In Istanbul durfte derweil erstmals ein türkisches Forensik-Spezialteam das saudische Konsulat betreten. Damit löste das Königreich ein Versprechen ein, das es bereits vergangene Woche gegeben hatte. Staatsnahe türkische Medien hatten zuvor mehrfach Details aus Geheimdienstermittlungen öffentlich gemacht, die Saudi-Arabien unter Zugzwang brachten: Sie zeigten ein angebliches saudisches Killerkommando, das am 2. Oktober, dem Tag von Khashoggis Verschwinden, mutmaßlich für wenige Stunden in Istanbul war. Wenige Tage später war die Rede von Audio- und möglicherweise auch Videoaufnahmen, die bewiesen, dass Khashoggi im Konsulat gefoltert worden sei. Der saudische Journalist, der in mehreren Kolumnen Kritik am saudischen Kronprinzen Mohammed bin Salman geübt hatte, wollte am 2. Oktober Unterlagen für seine bevorstehende Hochzeit auf dem Konsulat seines Heimatlandes abholen.

Absagen fürs "Wüsten-Davos"

Die schweren Vorwürfe gegen Saudi-Arabien gefährden zunehmend die Wirtschaftspolitik des Kronprinzen Mohammed bin Salman, der das Königreich als attraktives Ziel für ausländische Investitionen anpreist. Die Landeswährung ist auf dem tiefsten Stand seit zwei Jahren angelangt. Auch die Börse war zwischenzeitlich auf einer rasanten Talfahrt, fing sich jedoch am Montag, als der wichtigste Index, der Tadawul All-Shares Index, wieder um vier Prozent zulegte und so annähernd die Verluste des Vortags ausglich.

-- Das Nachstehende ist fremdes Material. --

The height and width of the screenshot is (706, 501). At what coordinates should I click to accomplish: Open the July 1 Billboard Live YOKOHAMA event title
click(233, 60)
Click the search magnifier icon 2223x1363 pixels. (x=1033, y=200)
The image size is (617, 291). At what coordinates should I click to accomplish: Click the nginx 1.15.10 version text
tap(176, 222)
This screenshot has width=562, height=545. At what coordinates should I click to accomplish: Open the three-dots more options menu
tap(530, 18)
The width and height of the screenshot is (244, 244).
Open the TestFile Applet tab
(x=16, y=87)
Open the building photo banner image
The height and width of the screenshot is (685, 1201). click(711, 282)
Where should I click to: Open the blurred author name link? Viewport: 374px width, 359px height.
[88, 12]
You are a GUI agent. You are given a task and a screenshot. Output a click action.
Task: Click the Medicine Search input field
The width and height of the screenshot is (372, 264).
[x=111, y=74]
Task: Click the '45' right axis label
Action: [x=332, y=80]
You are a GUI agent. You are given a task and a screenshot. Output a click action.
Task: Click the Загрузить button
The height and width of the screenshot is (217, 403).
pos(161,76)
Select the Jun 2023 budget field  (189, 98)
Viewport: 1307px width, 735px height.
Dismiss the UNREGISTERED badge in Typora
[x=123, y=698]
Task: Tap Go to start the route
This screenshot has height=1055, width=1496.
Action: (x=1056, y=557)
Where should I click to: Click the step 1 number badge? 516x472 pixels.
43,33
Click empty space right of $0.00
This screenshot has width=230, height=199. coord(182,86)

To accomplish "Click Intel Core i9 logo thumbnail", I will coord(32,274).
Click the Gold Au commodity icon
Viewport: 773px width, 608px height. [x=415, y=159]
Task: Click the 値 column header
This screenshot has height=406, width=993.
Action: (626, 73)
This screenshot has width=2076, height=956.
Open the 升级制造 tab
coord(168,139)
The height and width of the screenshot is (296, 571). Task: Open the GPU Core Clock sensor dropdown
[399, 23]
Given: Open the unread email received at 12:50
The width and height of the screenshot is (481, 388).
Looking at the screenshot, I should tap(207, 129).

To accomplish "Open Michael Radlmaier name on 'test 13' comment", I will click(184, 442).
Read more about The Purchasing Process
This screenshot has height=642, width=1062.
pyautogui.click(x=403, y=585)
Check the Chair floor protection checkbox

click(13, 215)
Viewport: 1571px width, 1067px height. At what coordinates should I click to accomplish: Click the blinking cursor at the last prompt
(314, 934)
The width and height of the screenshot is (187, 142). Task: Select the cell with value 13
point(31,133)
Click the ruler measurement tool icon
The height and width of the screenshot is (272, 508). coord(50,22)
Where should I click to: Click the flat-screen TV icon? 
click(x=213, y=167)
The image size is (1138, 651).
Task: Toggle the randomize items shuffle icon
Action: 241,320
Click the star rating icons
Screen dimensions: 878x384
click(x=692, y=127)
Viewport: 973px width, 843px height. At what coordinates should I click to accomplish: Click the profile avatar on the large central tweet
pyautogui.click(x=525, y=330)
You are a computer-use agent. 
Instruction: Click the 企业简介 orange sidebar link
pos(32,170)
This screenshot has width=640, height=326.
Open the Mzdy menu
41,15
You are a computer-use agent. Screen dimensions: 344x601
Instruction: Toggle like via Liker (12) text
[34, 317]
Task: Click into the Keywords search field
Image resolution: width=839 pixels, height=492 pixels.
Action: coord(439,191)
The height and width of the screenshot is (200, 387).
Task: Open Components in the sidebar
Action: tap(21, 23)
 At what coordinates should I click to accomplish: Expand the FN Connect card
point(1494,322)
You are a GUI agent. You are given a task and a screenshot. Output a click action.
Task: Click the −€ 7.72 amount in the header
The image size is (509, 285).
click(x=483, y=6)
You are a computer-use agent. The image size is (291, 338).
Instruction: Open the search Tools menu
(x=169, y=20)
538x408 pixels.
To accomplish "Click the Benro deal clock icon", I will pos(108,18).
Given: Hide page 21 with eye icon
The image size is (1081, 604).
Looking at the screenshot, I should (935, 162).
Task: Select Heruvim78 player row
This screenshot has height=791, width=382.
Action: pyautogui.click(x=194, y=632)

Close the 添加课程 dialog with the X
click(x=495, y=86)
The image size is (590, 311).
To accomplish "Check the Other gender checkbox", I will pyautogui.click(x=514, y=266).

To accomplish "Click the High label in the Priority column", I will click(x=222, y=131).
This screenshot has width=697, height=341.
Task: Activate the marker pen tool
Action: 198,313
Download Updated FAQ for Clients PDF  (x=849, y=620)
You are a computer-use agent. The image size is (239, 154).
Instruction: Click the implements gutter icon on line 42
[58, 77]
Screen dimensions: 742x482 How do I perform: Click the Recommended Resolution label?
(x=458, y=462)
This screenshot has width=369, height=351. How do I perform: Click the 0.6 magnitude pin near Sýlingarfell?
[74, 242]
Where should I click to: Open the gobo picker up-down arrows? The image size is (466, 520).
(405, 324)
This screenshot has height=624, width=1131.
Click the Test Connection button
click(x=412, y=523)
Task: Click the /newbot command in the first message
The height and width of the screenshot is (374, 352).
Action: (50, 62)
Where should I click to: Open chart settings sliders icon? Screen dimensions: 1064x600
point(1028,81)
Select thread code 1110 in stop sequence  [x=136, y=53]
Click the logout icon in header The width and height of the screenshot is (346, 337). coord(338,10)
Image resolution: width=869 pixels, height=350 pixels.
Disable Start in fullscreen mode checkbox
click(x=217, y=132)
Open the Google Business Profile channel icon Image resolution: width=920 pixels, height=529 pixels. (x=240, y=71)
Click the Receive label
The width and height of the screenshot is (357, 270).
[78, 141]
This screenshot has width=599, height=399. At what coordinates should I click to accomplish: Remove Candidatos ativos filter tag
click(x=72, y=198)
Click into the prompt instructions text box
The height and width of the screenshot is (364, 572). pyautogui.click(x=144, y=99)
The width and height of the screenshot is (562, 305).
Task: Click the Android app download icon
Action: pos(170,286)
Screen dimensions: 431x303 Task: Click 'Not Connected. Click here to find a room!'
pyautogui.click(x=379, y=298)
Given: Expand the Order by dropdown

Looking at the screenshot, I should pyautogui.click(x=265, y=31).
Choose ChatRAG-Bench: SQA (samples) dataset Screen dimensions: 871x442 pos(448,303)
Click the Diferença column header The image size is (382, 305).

Der Fall Khashoggi belastet auch das für Ende Oktober geplante Wirtschaftstreffen "Wüsten-Davos", zu dem bin Salman eingeladen hatte. Nach mehreren Sponsoren und Medienpartnern sagen nun zunehmend auch Konzernchefs ab: Der Internetgigant Google teilte mit, dass Diane Greene, Geschäftsführerin des Online-Speicherdiensts "Google Cloud" nicht nach Riad reisen wolle. Auch BlackRock-Chef Larry Fink und Blackstone-Chef Stephen Schwarzman gaben am Montag bekannt, dem Treffen fernzubleiben. Zuvor hatte der Chef des Fahrdienst-Vermittlers Uber, Dara Khosrowshahi seine Teilnahme an den Treffen vorläufig abgesagt - obwohl der saudische Staatsfonds sein Unternehmen mit finanziert. US-Finanzminister Steven Mnuchin hat seine Pläne "bisher" nicht geändert, gerät jedoch innerhalb der republikanischen Partei unter Druck, die Teilnahme zu überdenken. IWF-Chefin Christine Lagarde und Siemens-Chef Joe Kaeser beobachten zwar die Entwicklungen, haben ihre Teilnahme bislang jedoch bekräftigt.